Let $\mathbb{C}_3$ denote the configuration space of 3 distinct ordered points in $\mathbb{C}$. This space carries a natural free action of the affine group $A := Aff(\mathbb{C})$, which consists of maps $$\mathbb{C}\rightarrow\mathbb{C} \quad\text{of the form}\;\;z\mapsto az+b\quad\text{for $a,b\in\mathbb{C}$, $a\ne 0$}$$ Let $F\subset\mathbb{C}_3$ be the orbit of $(0,1,2)$ under $A$, then we have a sequence of maps: $$F\hookrightarrow \mathbb{C}_3\rightarrow\mathbb{C}_3/A$$
Is this a fiber bundle? (how can we see this?)

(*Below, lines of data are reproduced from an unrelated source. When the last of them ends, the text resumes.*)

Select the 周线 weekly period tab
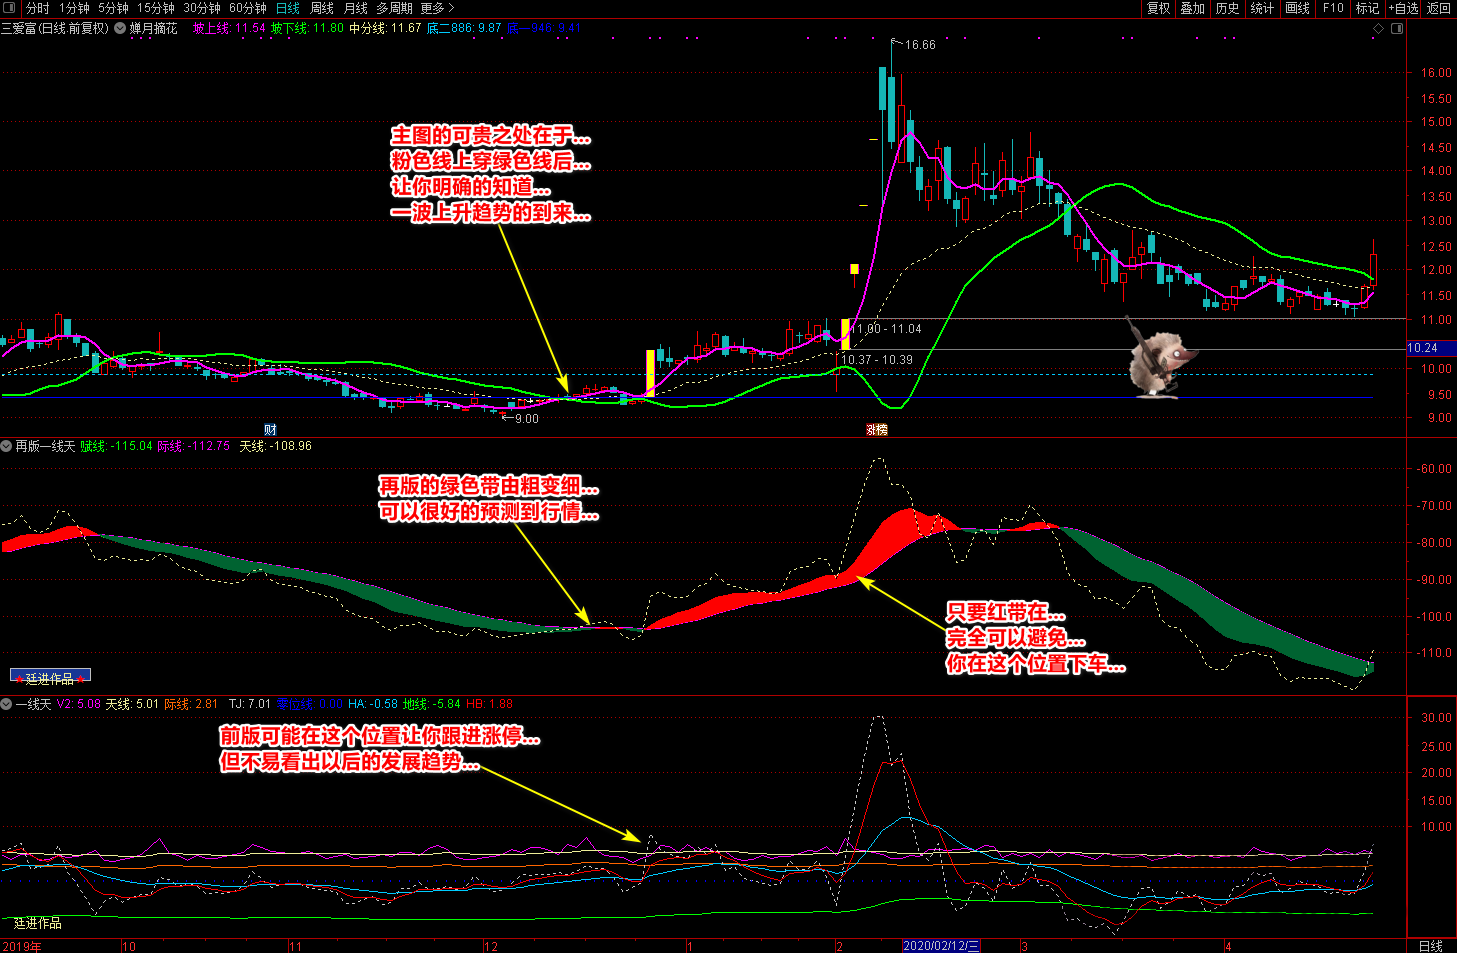Image resolution: width=1457 pixels, height=953 pixels. tap(322, 8)

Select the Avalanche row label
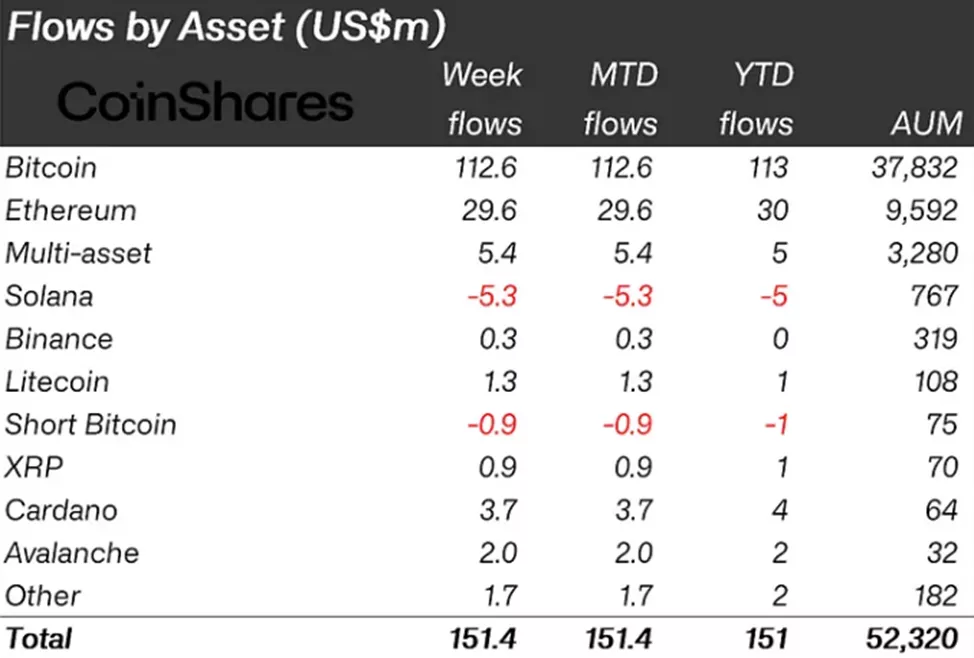coord(72,553)
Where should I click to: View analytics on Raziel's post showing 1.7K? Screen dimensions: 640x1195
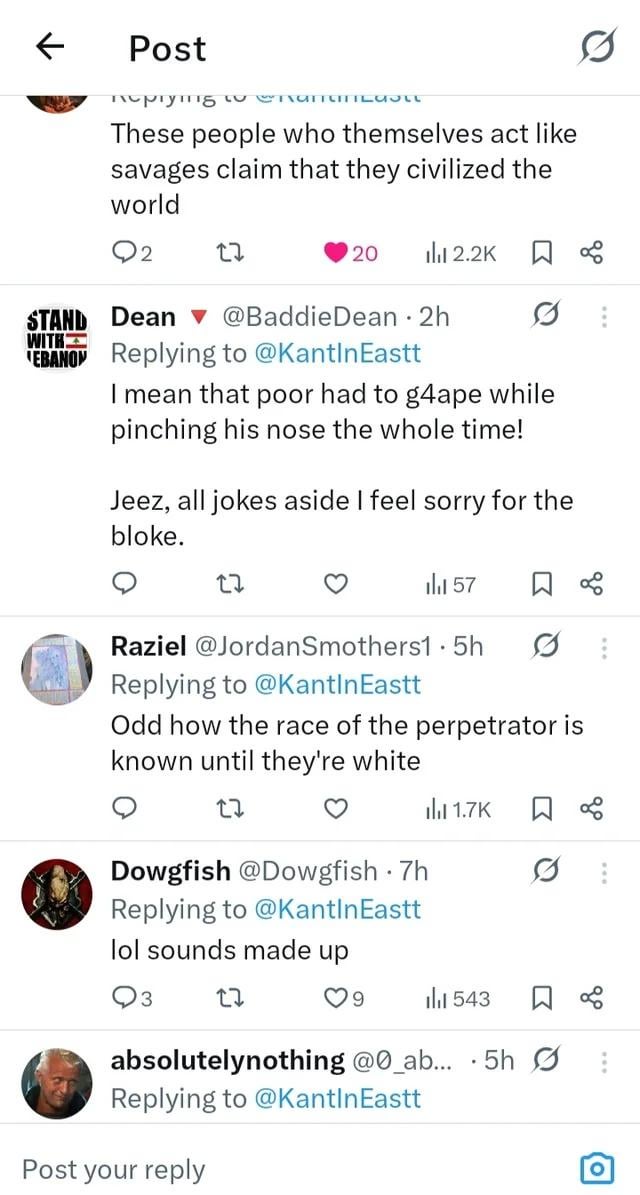coord(457,809)
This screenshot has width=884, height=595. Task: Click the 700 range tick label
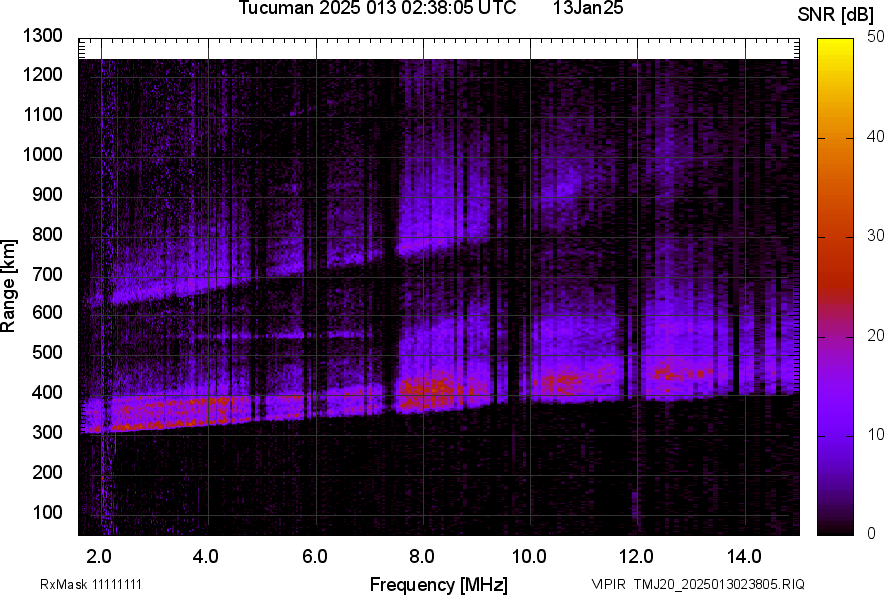[47, 274]
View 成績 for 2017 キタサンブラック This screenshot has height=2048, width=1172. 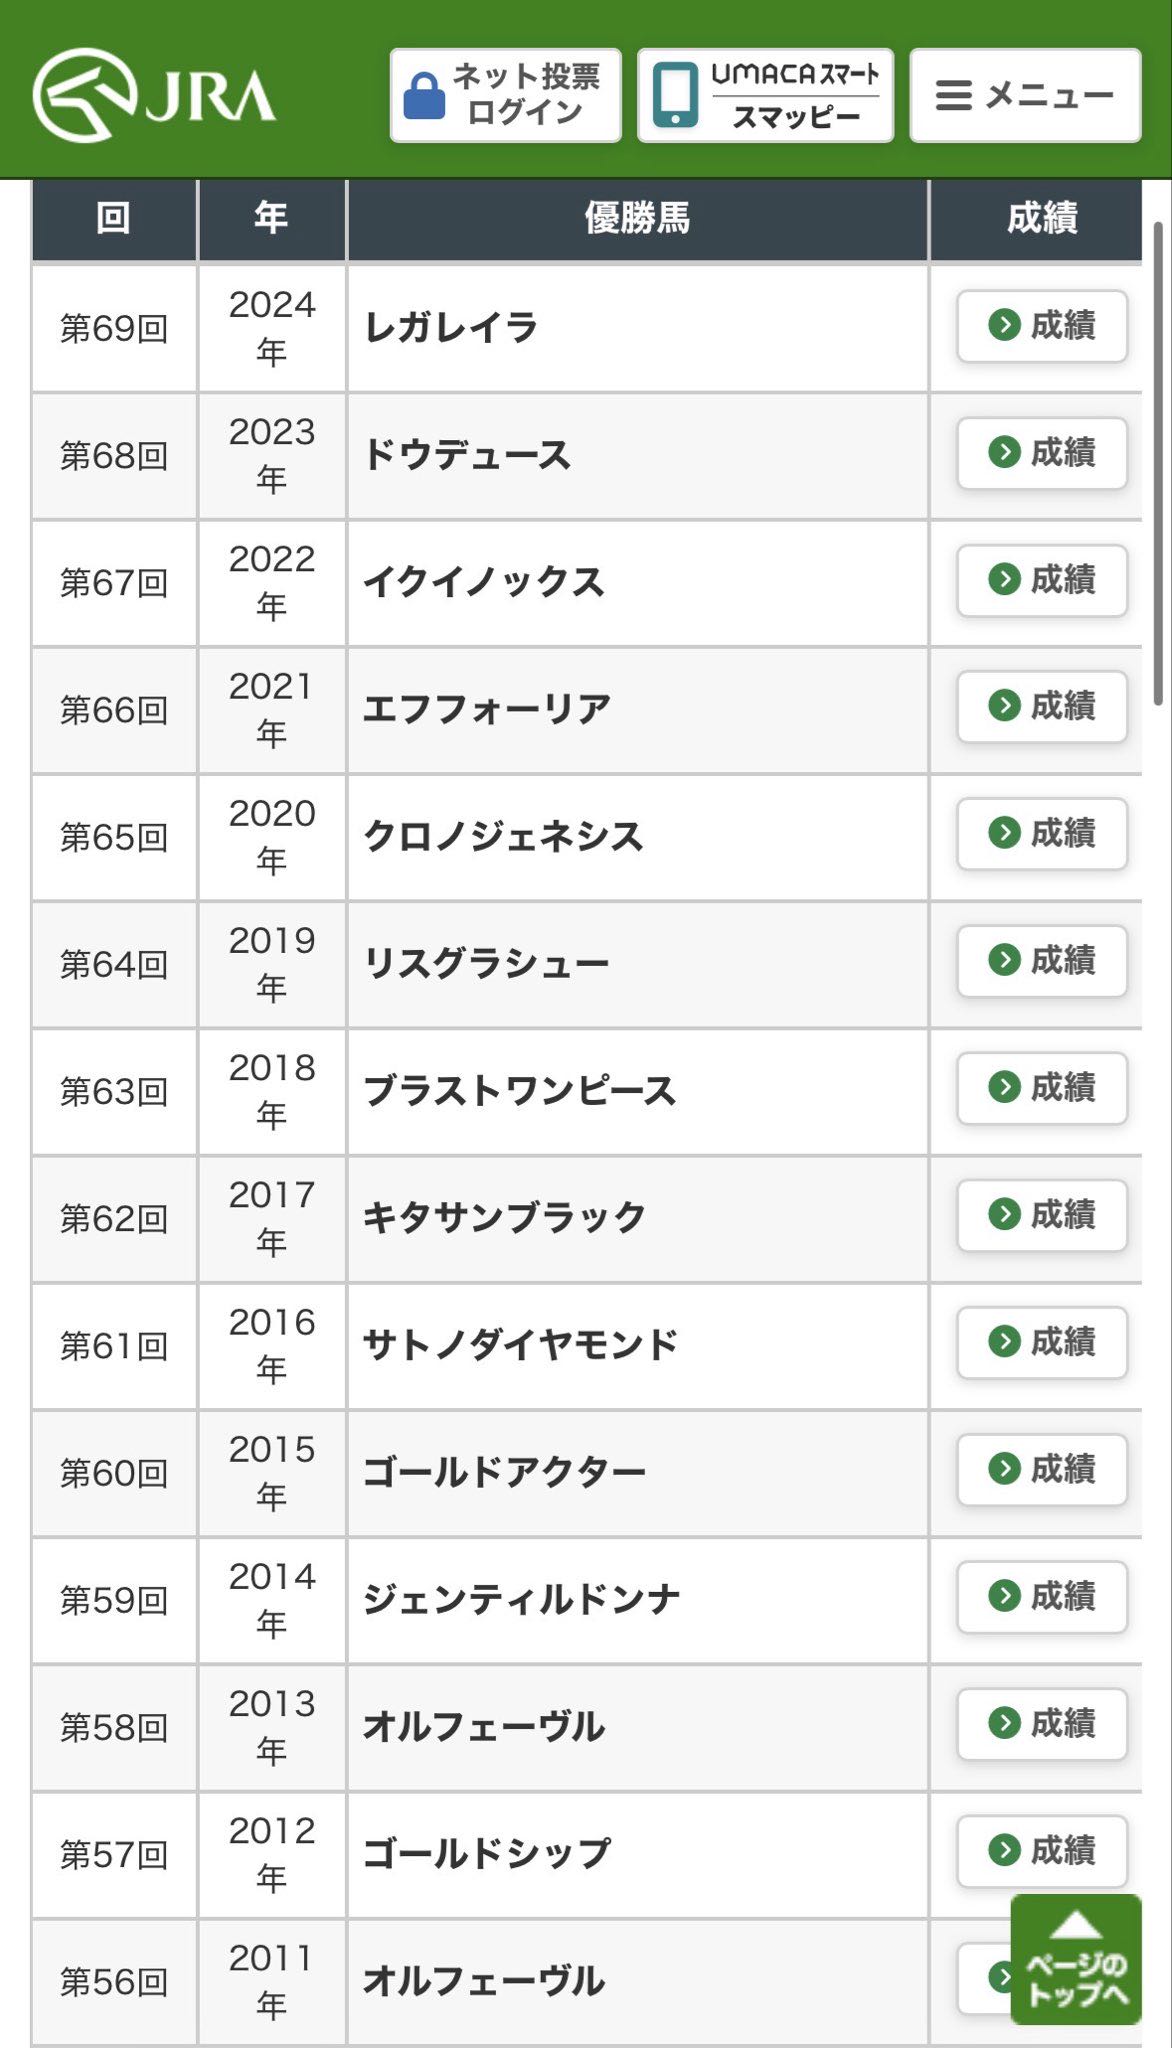coord(1042,1214)
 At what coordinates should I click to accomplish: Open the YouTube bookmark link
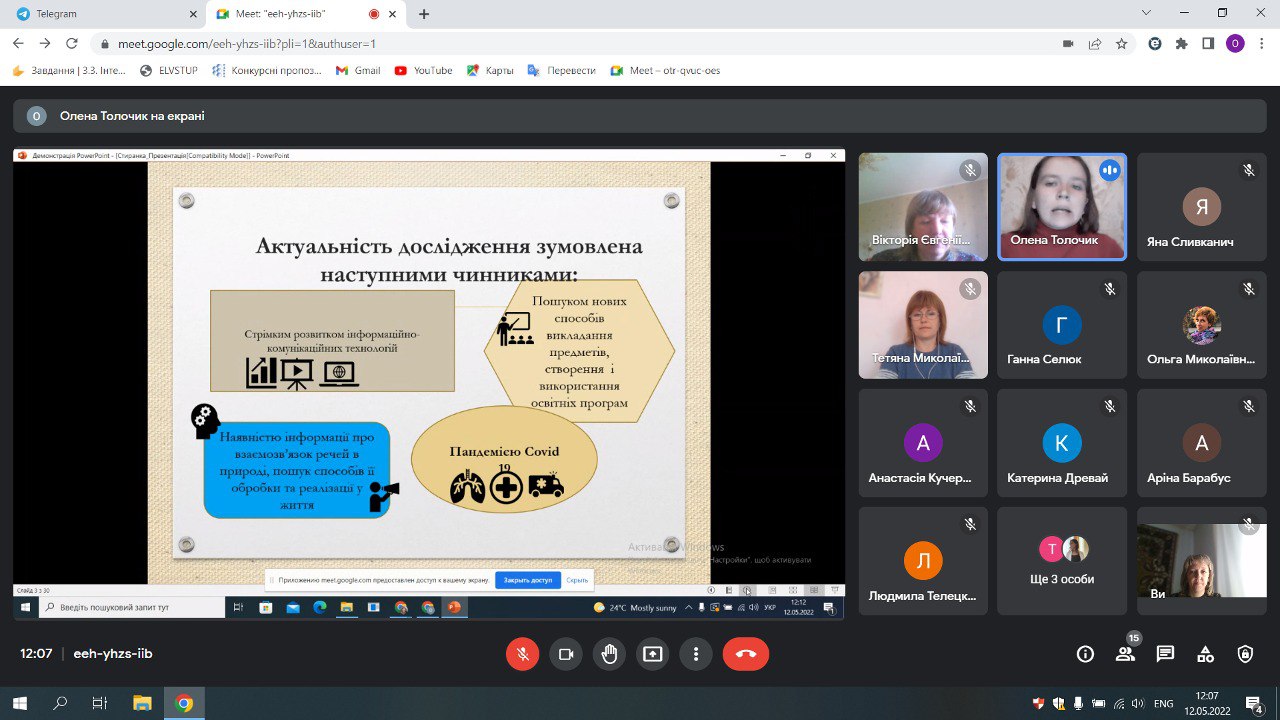click(x=424, y=71)
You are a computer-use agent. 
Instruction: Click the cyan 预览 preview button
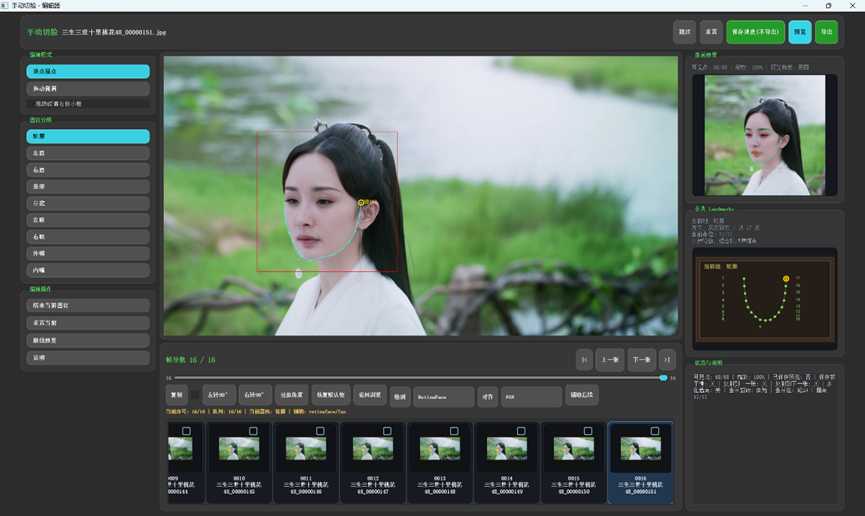[x=800, y=32]
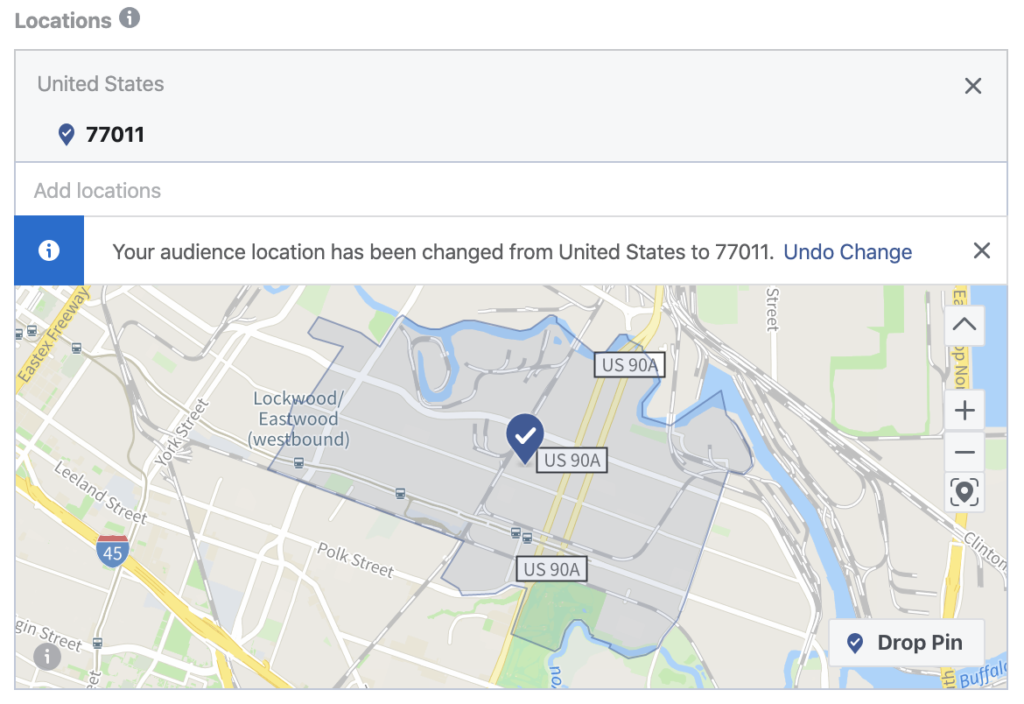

In any case, the map $\mathbb{C}_3\rightarrow\mathbb{C}_3/A$ admits a section $\mathbb{C}_3/A\rightarrow \mathbb{C}_3$ given by sending $A\cdot (a,b,c)\in\mathbb{C}_3/A$ to $(0,1,\lambda)\in\mathbb{C}_3$ where $\lambda = (b-a)c+a\in\mathbb{C}$ is image of $c$ under the unique transformation $f\in A$ sending $(a,b)\mapsto (0,1)$.
The fiber $F$ is a principal homogeneous space under $A$, and hence is $\mathbb{C}\times\mathbb{C}^\times$, and has fundamental group $\mathbb{Z}$.
Also, we have $\pi_1(\mathbb{C}_3) = PBr_3$ (the pure braid group on 3 strands).
Let $\Gamma := \pi_1(\mathbb{C}/A)$, then assuming the sequence $F\hookrightarrow \mathbb{C}_3\rightarrow\mathbb{C}_3/A$ is a fibration, we get an exact sequence $$1\rightarrow \mathbb{Z}\rightarrow PBr_3\rightarrow \Gamma\rightarrow 1$$ which is right split, and hence we find $PBr_3\cong \mathbb{Z}\rtimes\Gamma$.
Is this semi-direct product actually a direct product? (How can we compute the action of $\Gamma$ on $\mathbb{Z} = \pi_1(A)$?)